**Activity**
With the line containing "640x1280 pixels." as the start and the line containing "Open the /openapi.json" as the end, transcribe that span of the entries below exactly, including both.

**Saved entries**
▼
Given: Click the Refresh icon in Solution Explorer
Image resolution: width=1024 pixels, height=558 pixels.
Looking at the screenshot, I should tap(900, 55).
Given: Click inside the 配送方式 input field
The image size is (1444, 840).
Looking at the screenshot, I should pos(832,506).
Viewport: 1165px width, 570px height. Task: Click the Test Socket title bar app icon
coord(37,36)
▲
▼
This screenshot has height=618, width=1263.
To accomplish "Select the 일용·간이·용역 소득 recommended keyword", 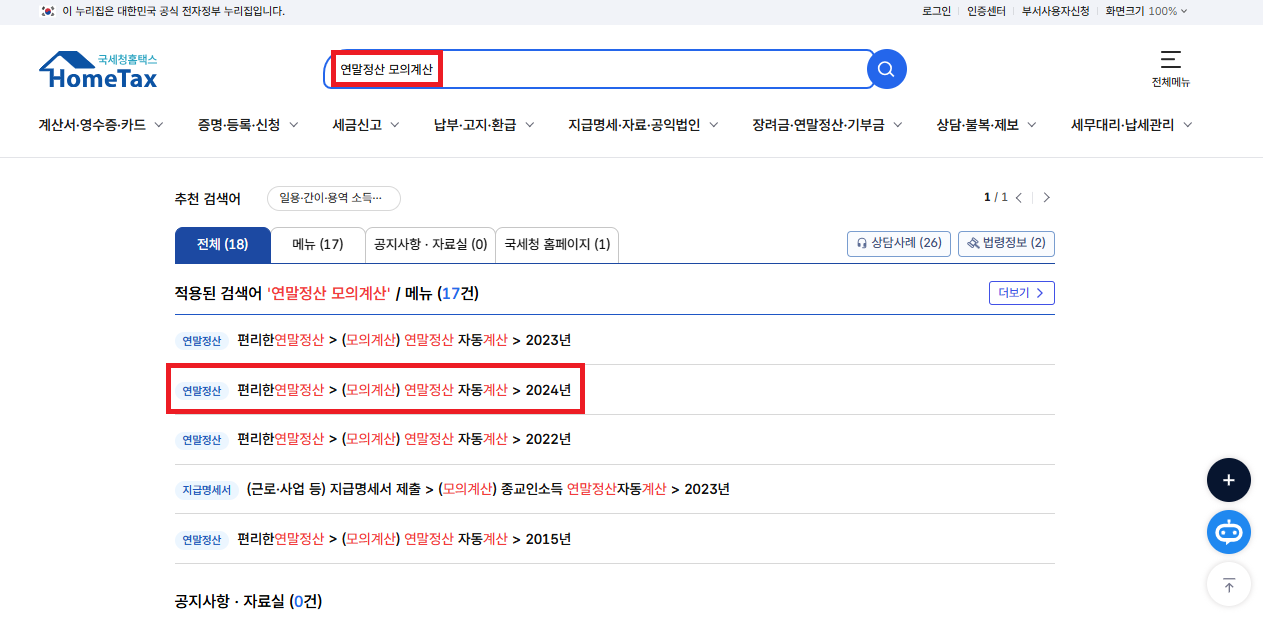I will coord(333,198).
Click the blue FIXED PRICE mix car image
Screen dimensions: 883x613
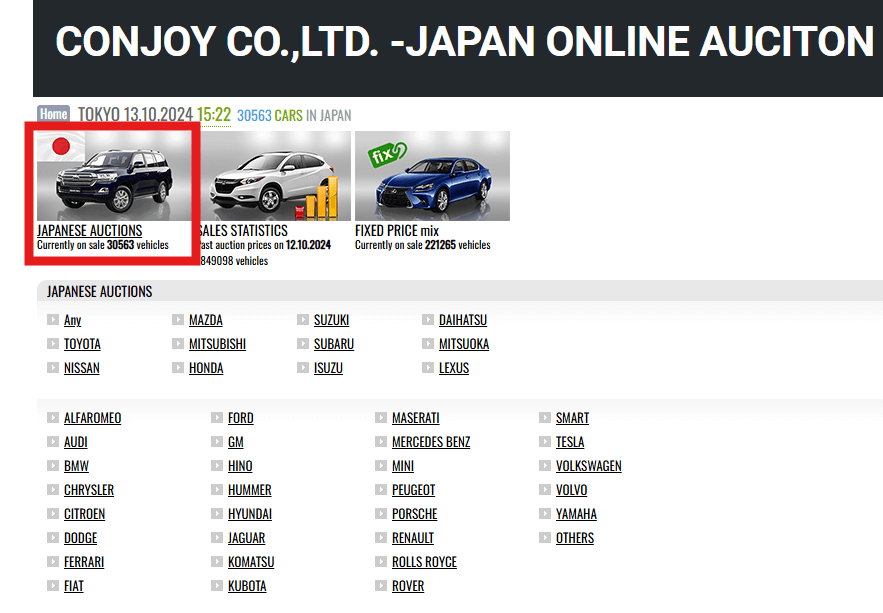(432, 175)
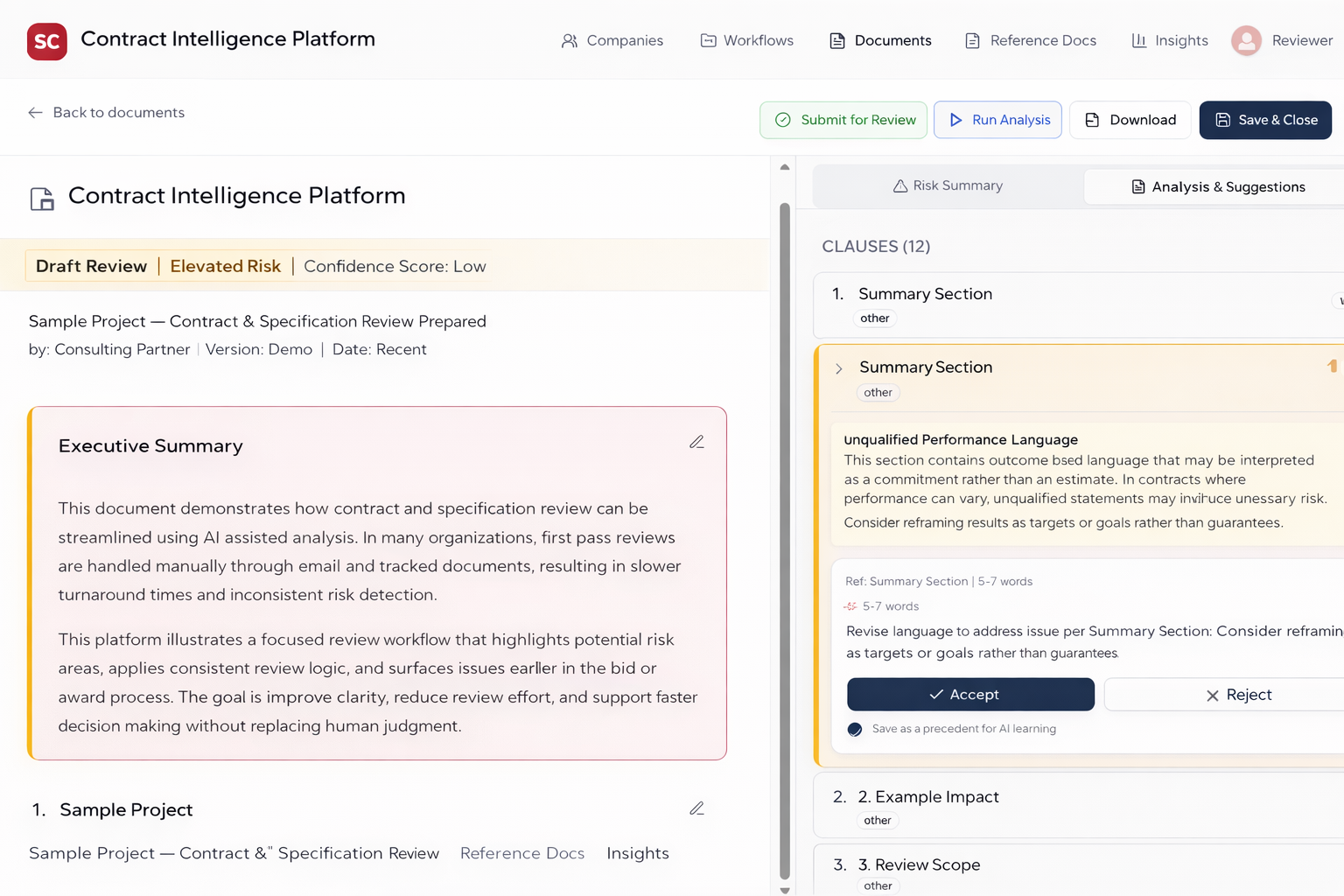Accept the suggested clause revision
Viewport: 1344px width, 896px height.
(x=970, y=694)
▲
▼
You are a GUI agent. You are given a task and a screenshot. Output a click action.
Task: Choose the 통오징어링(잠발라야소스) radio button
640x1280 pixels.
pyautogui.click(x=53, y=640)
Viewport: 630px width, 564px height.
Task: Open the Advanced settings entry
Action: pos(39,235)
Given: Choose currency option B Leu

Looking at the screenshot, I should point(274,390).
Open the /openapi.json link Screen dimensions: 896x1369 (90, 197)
▲
**Output**
640x1280 pixels.
pyautogui.click(x=53, y=640)
Viewport: 630px width, 564px height.
Task: Open the Advanced settings entry
Action: pos(39,235)
Given: Choose currency option B Leu

Looking at the screenshot, I should point(274,390).
Open the /openapi.json link Screen dimensions: 896x1369 (90, 197)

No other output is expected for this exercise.